This project is built to be honest about its scope. The headline negative result is real, but it is a result about a specific setting, not a general claim.

What the benchmark does not claim

  • It does not show quantum machine learning fails. It shows that, at N=200 on a statevector simulator with these feature maps, the quantum models do not beat chance on this task. That is a statement about scale and setup, not about quantum methods in general.
  • It is not a clinical study. The models are trained and evaluated on competition or synthetic data, with no external validation, calibration, or fairness analysis. Nothing here is fit for clinical use.

Data

The numbers on this site were produced on the synthetic fallback, not the real WiDS data, because the public site is built without Kaggle credentials. The synthetic generator is schema-matched and realistic, but it is a model of the data, not the data. Running on the real dataset can shift the absolute numbers, though the classical-versus-quantum gap is expected to persist.

Scale and simulation

  • The fidelity quantum kernel is O(N squared), which forces a small training subsample (N=200) and a small feature count (6 qubits).
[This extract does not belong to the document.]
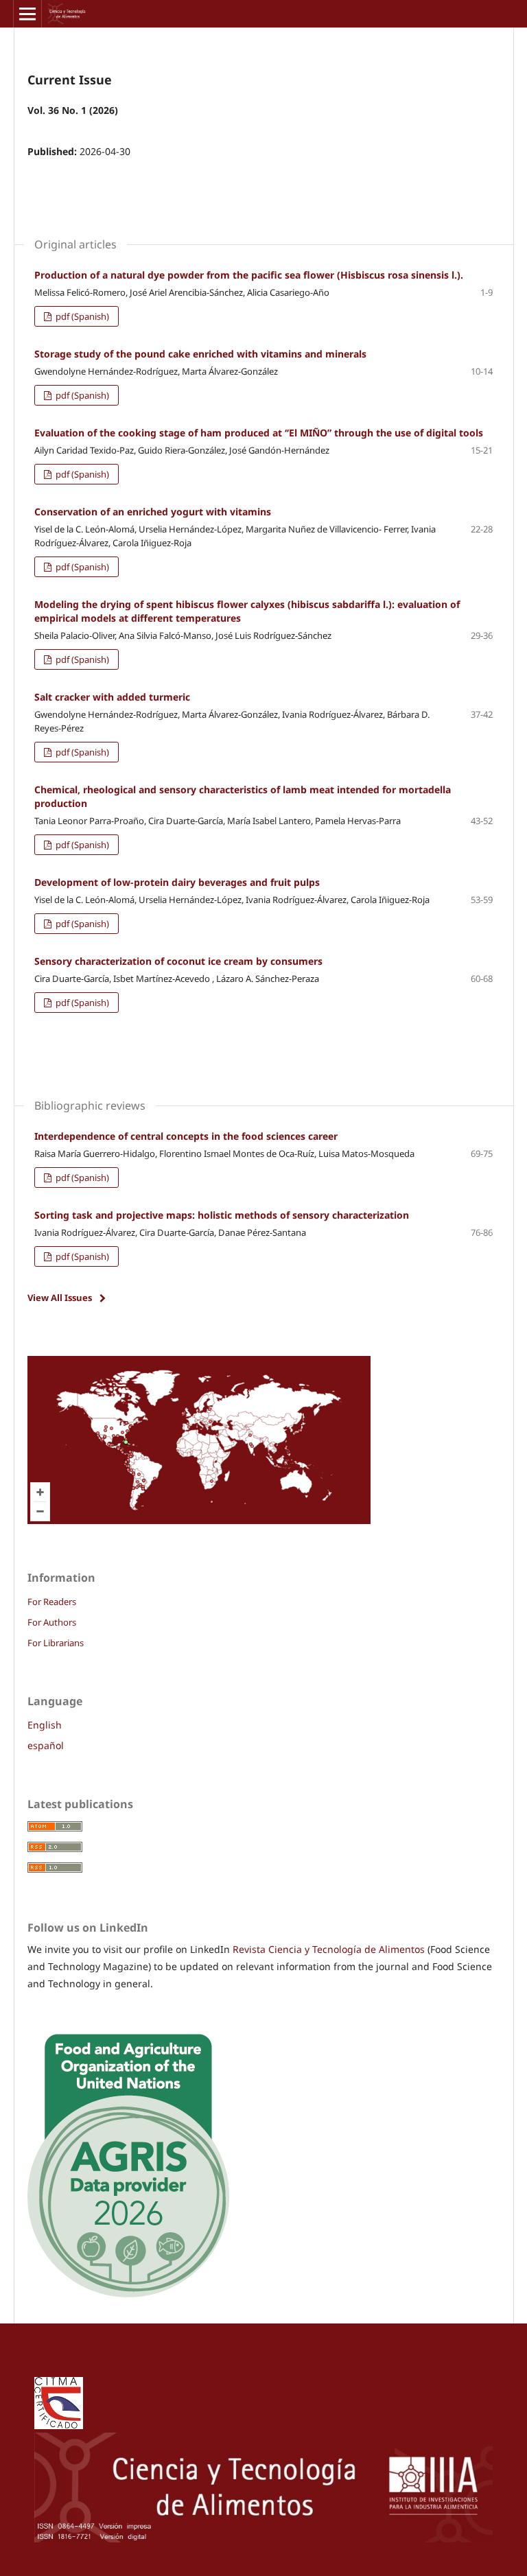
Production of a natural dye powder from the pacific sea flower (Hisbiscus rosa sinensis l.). (248, 274)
Larger N might change the picture, but it is not feasible on a CPU simulator.
  • All quantum models run on an exact statevector simulator with no shot noise and no hardware effects. Real devices would add noise, not remove the scaling problem.
  • The quantum models are evaluated with bootstrap confidence intervals only, not cross-validation, because refitting an O(N squared) kernel per fold is prohibitive. The classical models do get 5-fold cross-validation, so the two families are not measured identically. The bootstrap intervals are wide enough that this asymmetry does not change the conclusion.

The live demo

The live demo is a simplified model, not the benchmark model:

  • It is a logistic regression on six interpretable raw inputs, retrained specifically so the coefficients map to labeled sliders.
  • One of those inputs is the APACHE-IVa baseline risk score, an existing clinical predictor, so the demo scores well for reasons that have nothing to do with quantum computing.
  • Its held-out ROC-AUC is reported in the widget itself. Treat it as an illustration of client-side inference, not as a validated risk calculator.
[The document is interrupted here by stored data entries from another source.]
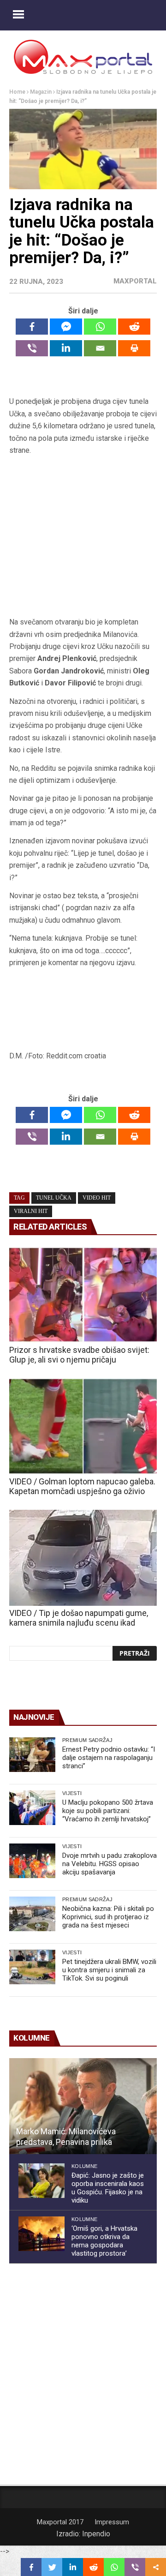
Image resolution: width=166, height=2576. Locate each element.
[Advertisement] (83, 536)
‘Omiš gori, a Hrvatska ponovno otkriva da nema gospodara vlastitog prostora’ (104, 2241)
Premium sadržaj (87, 1740)
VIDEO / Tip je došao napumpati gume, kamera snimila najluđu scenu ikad (78, 1617)
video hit (97, 1198)
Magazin (41, 92)
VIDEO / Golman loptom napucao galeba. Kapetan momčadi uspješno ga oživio (82, 1486)
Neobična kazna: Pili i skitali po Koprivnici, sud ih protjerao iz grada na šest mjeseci (108, 1916)
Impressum (112, 2522)
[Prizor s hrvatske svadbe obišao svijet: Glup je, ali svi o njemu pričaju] (83, 1295)
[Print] (134, 348)
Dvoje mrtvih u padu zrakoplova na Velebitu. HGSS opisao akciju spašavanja (109, 1863)
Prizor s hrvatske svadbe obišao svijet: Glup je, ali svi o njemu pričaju (79, 1354)
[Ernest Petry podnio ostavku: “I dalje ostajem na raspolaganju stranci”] (32, 1754)
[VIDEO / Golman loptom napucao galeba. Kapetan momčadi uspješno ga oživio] (83, 1426)
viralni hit (30, 1211)
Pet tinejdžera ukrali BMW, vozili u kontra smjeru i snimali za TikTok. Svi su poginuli (109, 1970)
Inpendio (96, 2533)
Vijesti (72, 1793)
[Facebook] (32, 326)
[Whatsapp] (100, 326)
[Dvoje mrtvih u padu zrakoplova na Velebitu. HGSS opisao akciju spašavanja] (32, 1860)
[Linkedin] (66, 348)
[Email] (100, 348)
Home (17, 92)
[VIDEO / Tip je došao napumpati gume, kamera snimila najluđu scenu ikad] (83, 1558)
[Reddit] (134, 326)
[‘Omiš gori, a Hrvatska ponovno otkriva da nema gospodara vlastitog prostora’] (41, 2233)
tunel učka (53, 1198)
Where the result could change

Liu, Arunachalam, and Temme (2021) prove there exist learning problems where quantum kernels offer a provable advantage and are hard to simulate classically. ICU mortality on tabular features is not known to be such a problem. The value of this repository is the audited, reproducible pipeline: the feature maps, fidelity kernel, PSD enforcement, and Qiskit primitives transfer directly to a setting where a quantum advantage is plausible.